Efficacy study of daily administration of VPA (sodium valproate) or DEPAKINE in patients with Wolfram syndrome.
2 sites :
- France: HEGP, Paris (PI: Dr Christophe Orssaud) – 11 patients already included and 5 patients treated.
- Spain : UGC Almería Periferica (PI: Dr Gema Esteban Bueno). The activation and opening of the site is planned for April 2023.
European Phase II, open-label, non-randomized, single-arm study of 20 evaluable patients, 13 years of age, with sensorineural hearing loss of at least 20 dB at 8 kHz mid-high frequency (HFA), AND with documented genetic mutations in the WFS1 gene AND with at least one other documented major clinical symptom related to Wolfram syndrome (i.e., diabetes mellitus, diabetes insipidus, optic atrophy) All patients will receive three years of treatment with VPA (Depakine chrono).
Healthy neurons (WT) and cell-derived neurons from patients with Wolfram syndrome (WS1).
The effective dose and duration of this 3-year treatment should be determined individually with the aim of achieving preservation of hearing function defined as no decrease greater than 5 dB in any one ear from baseline at 8 kHz on the high midrange frequencies and to reduce the dose of insulin and/or desmopressin required, therefore monitoring of patients’ plasma VPA concentration is necessary for dose adjustment.
In general, the goal is to achieve a plasma sodium valproate level between 40 and 100 mg/L (i.e., between 300 and 700 micromol/L).
The analysis will compare pure tone audiometry (PTA), speech interference index (SII), and high-frequency pure tone audiometry hearing test between the initial and final visits.

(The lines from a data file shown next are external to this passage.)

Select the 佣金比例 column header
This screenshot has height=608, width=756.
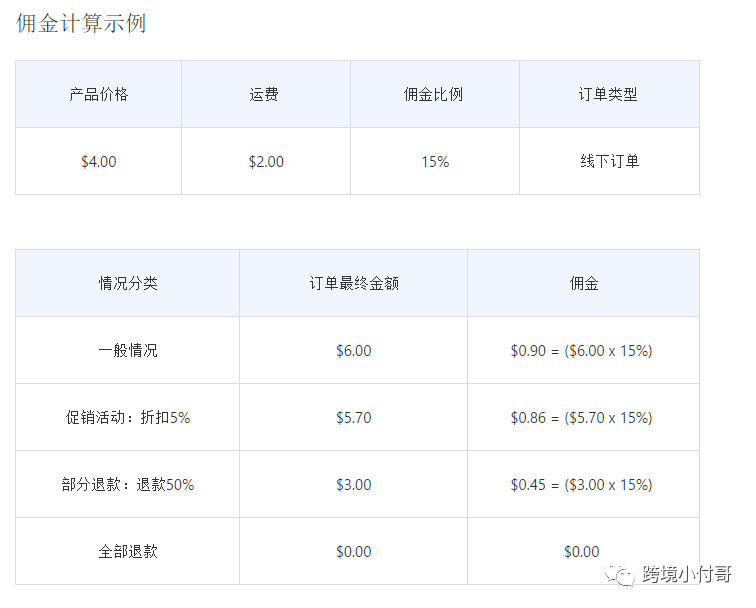434,95
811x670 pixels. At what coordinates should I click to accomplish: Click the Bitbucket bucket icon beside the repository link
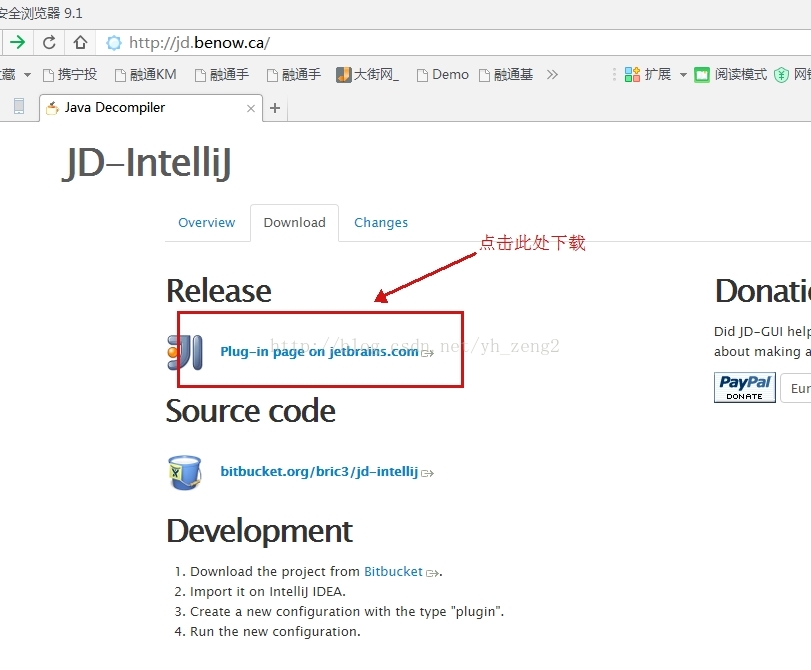point(185,470)
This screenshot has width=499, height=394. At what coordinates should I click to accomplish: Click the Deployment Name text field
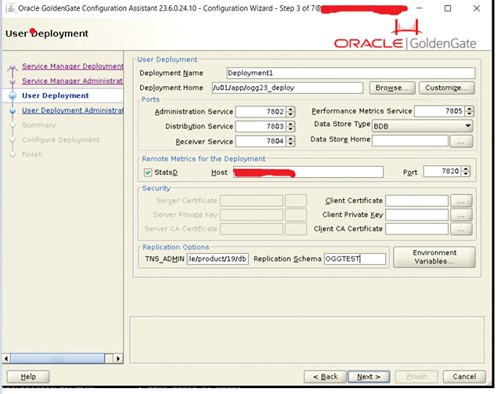[x=351, y=73]
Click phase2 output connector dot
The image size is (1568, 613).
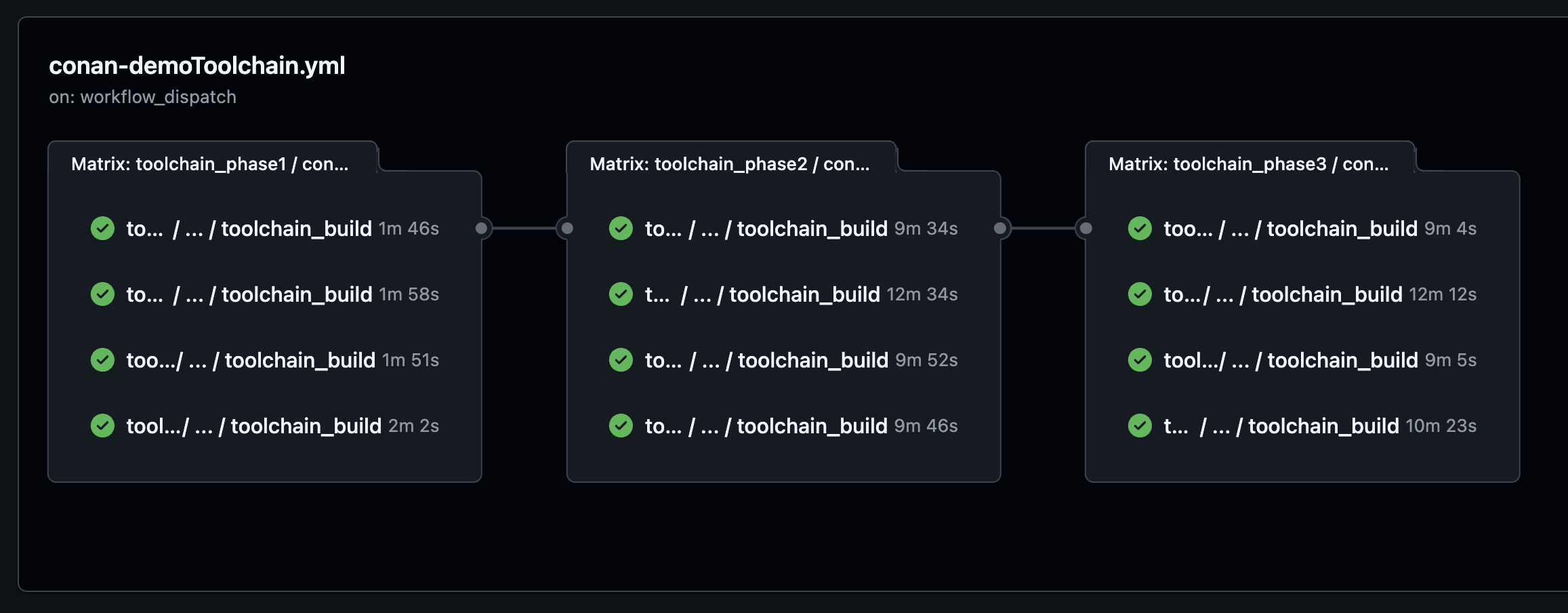[x=1000, y=229]
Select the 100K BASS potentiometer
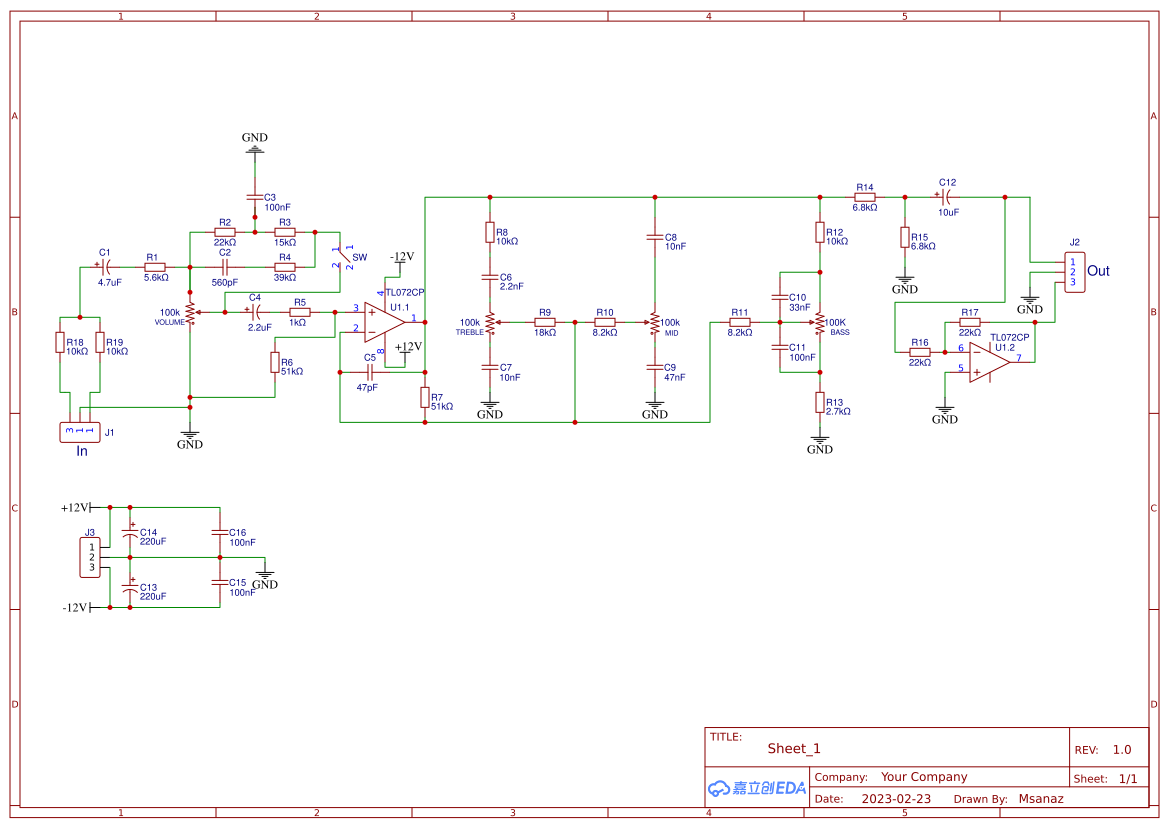The height and width of the screenshot is (828, 1169). (820, 322)
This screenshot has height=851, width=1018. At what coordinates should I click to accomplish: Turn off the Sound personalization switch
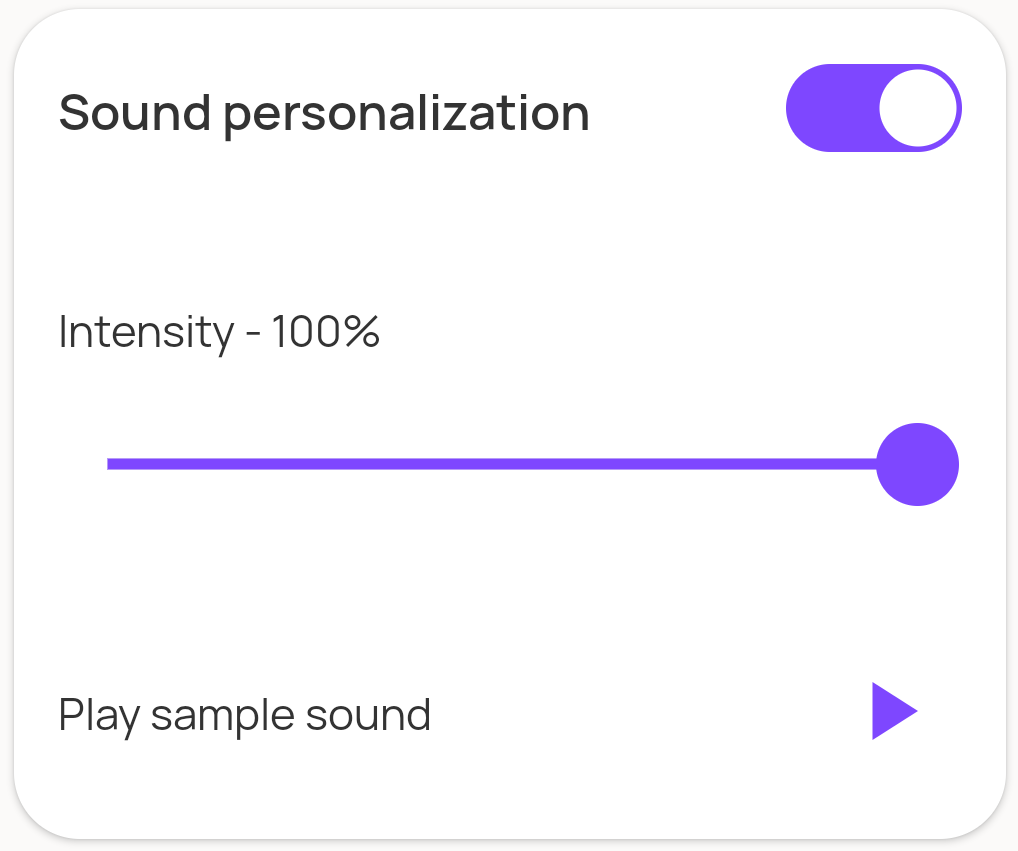click(873, 108)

- Study start date: November 26, 2021
- Estimated primary completion date: November 1, 2025
- Expected completion date: December 1, 2025
11 patients included and 5 patients treated in France, recruitment is active.
In Spain, the site will begin enrolling patients in April 2023. The clinical trial submission is being evaluated by the local competent authority.